Direitos Humanos

Moradores de Açailândia reivindicam direitos na Capital

A celeridade na liberação de verbas para o projeto de reassentamento de mais de 300 famílias, que convivem com a poluição causada pelas siderúrgicas de Piquiá, é o motivo da manifestação

Foto: Honório Moreira/ O Imparcial

Na manhã desta quarta-feira, 22, moradores do bairro Piquiá de Baixo, de Açailândia, protestaram em São Luís, no bairro do Renascença, pela reivindicação da celeridade na liberação de verbas para o projeto de reassentamento de mais de 300 famílias que convivem com a poluição causada pelas siderúrgicas de Piquiá.

Lidiane Ferraz, assessora de imprensa da ONG Justiça nos Trilhos, reforça que os moradores estão apenas reivindicando seus direitos. “Há 30 anos, a população de Piquiá de Baixo sofre com a poluição do polo siderúrgico instalado em torno do bairro.
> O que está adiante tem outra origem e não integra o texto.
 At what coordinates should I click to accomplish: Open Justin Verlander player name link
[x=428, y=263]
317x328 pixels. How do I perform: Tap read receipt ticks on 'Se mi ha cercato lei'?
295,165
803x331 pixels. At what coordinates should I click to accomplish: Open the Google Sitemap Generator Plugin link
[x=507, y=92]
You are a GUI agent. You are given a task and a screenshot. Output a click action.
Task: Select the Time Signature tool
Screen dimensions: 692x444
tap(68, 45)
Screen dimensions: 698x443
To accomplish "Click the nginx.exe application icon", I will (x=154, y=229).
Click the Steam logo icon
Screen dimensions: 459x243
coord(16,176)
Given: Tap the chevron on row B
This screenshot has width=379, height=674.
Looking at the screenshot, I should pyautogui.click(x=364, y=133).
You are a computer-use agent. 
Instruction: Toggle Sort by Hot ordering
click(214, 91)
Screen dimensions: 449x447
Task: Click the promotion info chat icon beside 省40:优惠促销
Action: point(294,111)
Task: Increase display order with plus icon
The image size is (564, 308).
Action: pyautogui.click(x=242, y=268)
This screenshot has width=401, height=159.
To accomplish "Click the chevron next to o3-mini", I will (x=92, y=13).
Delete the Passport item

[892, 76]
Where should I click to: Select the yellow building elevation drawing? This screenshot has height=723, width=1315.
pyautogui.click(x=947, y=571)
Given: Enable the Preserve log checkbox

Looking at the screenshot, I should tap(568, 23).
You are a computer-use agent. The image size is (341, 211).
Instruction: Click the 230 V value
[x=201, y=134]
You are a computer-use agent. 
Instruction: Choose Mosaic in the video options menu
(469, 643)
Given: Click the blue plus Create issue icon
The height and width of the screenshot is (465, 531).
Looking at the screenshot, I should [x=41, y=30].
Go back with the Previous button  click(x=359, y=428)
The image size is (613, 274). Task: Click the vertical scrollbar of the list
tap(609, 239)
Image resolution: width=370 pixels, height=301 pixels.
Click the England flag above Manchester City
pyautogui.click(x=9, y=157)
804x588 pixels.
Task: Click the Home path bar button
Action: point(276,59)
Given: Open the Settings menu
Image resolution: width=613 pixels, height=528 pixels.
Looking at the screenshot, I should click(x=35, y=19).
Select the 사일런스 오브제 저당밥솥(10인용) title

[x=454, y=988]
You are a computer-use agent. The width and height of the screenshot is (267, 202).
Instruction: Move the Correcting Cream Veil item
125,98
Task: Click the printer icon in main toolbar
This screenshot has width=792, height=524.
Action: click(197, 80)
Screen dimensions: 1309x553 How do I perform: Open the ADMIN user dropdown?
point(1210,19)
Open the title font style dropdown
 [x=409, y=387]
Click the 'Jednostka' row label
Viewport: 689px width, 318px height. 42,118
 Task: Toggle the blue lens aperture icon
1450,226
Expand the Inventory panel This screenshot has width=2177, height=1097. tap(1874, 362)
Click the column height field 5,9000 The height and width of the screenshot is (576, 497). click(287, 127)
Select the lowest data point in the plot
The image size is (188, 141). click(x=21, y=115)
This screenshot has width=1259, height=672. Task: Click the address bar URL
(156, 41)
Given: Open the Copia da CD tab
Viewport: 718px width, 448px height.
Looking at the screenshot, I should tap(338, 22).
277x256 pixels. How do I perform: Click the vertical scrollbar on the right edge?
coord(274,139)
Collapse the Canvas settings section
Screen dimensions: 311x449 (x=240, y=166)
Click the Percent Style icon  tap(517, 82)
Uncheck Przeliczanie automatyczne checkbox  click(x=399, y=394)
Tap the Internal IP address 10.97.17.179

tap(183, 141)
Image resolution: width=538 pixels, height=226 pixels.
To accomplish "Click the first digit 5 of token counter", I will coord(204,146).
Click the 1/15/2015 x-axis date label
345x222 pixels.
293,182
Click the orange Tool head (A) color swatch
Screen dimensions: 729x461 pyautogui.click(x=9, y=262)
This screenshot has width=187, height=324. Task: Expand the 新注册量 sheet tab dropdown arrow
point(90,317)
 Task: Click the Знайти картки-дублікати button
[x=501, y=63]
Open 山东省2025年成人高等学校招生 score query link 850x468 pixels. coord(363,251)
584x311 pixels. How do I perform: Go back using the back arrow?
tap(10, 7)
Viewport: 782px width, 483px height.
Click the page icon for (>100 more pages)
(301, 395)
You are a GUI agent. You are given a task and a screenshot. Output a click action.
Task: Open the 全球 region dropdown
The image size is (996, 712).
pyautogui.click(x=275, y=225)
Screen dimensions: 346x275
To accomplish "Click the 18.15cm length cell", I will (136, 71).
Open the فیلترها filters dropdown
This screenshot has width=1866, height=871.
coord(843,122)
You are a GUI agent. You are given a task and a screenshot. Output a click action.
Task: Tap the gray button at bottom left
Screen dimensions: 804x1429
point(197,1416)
A saúde dos moradores está prejudicada”, afirma.

A assessora ainda se questiona sobre a demora da conclusão do projeto que, de acordo com ela, não há motivos para atrasos. “Apesar de aprovado, o projeto para reassentamento das famílias está embargado. Até mesmo arquitetos dizem que não tem problema algum para o avanço das obras”, destaca Lidiane.

Entenda o Caso

No ano de 2005, os moradores do Piquiá de Baixo iniciaram batalha judicial, por meio de sua associação, reivindicando o assentamento de mais de 300 famílias. Receberam do sindicato das siderúrgicas o terreno de 38 hectares, no sítio São João, em Açailândia, onde devem ser construídas 312 casas, com aporte financeiro do Fundo de Desenvolvimento Social (FDS), por meio da Caixa Econômica Federal (CEF).

Em 2015, o projeto de reassentamento de Piquiá de Baixo foi selecionado pelo Ministério das Cidades, dentro do Programa Minha Casa, Minha Vida, para o início de 2016. A portaria que trata do assunto foi publicada no dia 31 de dezembro de 2015, no Diário Oficial da União.